§ BRIEF: Copy out the rows below, starting with the line containing "Screen dimensions: 872x777" and ending with the line containing "Open the chat", keeping both of those lines.

§ DATA FOR THIS EXERCISE:
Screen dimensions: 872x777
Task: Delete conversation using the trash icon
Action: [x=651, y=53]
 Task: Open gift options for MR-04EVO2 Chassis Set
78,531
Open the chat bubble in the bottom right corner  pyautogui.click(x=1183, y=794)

---

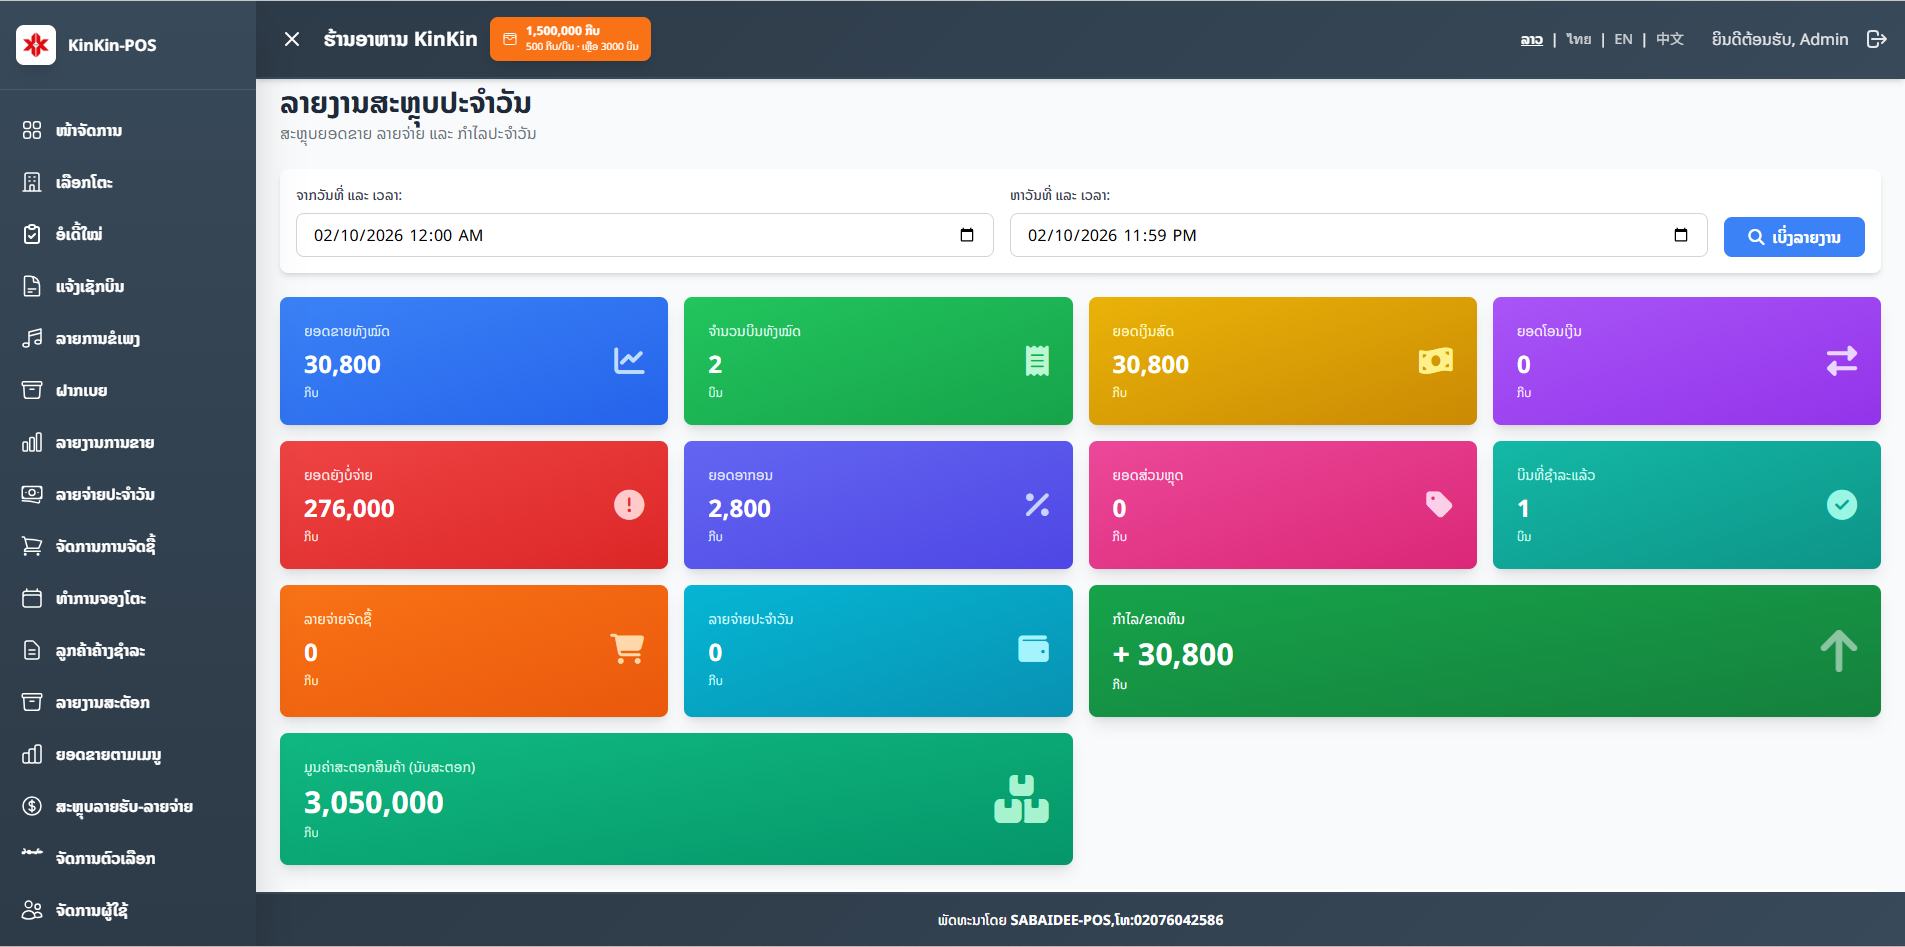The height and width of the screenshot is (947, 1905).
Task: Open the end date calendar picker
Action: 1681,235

§ FINAL RESULT:
Screen dimensions: 872x777
Task: Delete conversation using the trash icon
Action: [x=651, y=53]
 Task: Open gift options for MR-04EVO2 Chassis Set
78,531
Open the chat bubble in the bottom right corner  pyautogui.click(x=1183, y=794)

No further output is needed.